Its upsetting because its fine for me to wear stuff like that at home or be as revealing as i like at home but outside out the home im for his eyes and his eyes only. I would be mortified if another man did check me out because id be told its my fault, i bent over a certain way or what i was wearing. It would all be blamed on me that i then question my actions and things i done so much that i come to the conclusion he must be right. That if im not interested in other men then why do i feel the need to be nice or open my mouth at all to them. These are the things i end up telling myself when he says all these things. I wish i could explain to you how he says things and his tone and how i then come away questioning myself and feeling like im an untrustworthy tramp even though deep down ive done nothing to warrant this.

It didnt start straight off the bat either, it was probably about 5- 6 yrears in before i seen he was very insecure about me and any contact i had with other men wether it was work or outside of work. At first i stupidly thought and told myself all these years he really loves me and just is afriad of losing me to someone else. But over the last while since hsving kids and how its escalated it doesnt feel like it comes from a place of love anymore. He has actially made me feel like ive cheated on him or im a real flirty woman with men. I dont even have the confidence to chat a man up, i actually lack so much self esteen that im not capable of the things he suggests or insults me about.

Im so stressed over it all. And made to feel im to blame.

OP posts:
Aintallsunshineandrainbows · 01/05/2025 22:12

Itsjustsodepressing · 01/05/2025 21:49

Personally I think thongs are unhygienic, uncomfortable looking and ridiculous but if you like them and want to wear them that's entirely up to you.

It's not up to your H what you wear.

The fact he thinks you are dressing for the attention of other men is his problem. And symptomatic of his own insecurities.

@Itsjustsodepressing thats the thing but, im not wearing thongs on a daily basis. I might wear that type of underwear twice a yr, im not one for wearing a thong but the very odd time i like to (eveb though ill take it off a few hrs later because like every other woman i find they get uncomfortable.
But its how my h looks at the reason im wearing a thong in first place is my issue.
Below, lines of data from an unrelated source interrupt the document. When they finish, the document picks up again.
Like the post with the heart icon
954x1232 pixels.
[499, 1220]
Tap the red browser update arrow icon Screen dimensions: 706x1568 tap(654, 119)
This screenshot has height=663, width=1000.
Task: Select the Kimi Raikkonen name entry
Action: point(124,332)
God if i wore one every day id lidten to this crap every day... besides that but i could never manage to wear a thong every day for hygeiene reasons and just because how uncomfortable that would be. I probably own 2 at most

OP posts:
StrawberryDream24 · 01/05/2025 22:12

Im so stressed over it all.

Of course you are, it's abuse.

I'm anxious and stressed just reading & thinking about it when you describe his behaviour.

YorkshireLawyer · 01/05/2025 22:16

Well he might, but he can bloody well keep it to himself as far as I’m concerned - unless he were to let me vet his choice of underwear, which of course I have no interest in doing since I’m not a controlling dickhead.

NattyTurtle59 · 01/05/2025 22:19

Shoppingagain · 01/05/2025 11:43

How can it be to impress other men? They can’t see the thong can they?

Ridiculous anyway.

While I defend the right of anyone to wear whatever underwear they want to, while others probably won't be able to see the actual thong, it's easy to tell when someone is wearing one - especially in loose linen trousers.

Agapornis · 01/05/2025 22:21

If you end this relationship, you won't be as stressed.

Think about setting a good, healthy example for your kids. Do they overhear what he says? If they don't, he clearly doesn't want them to know and he consciously that what he's doing to you is wrong.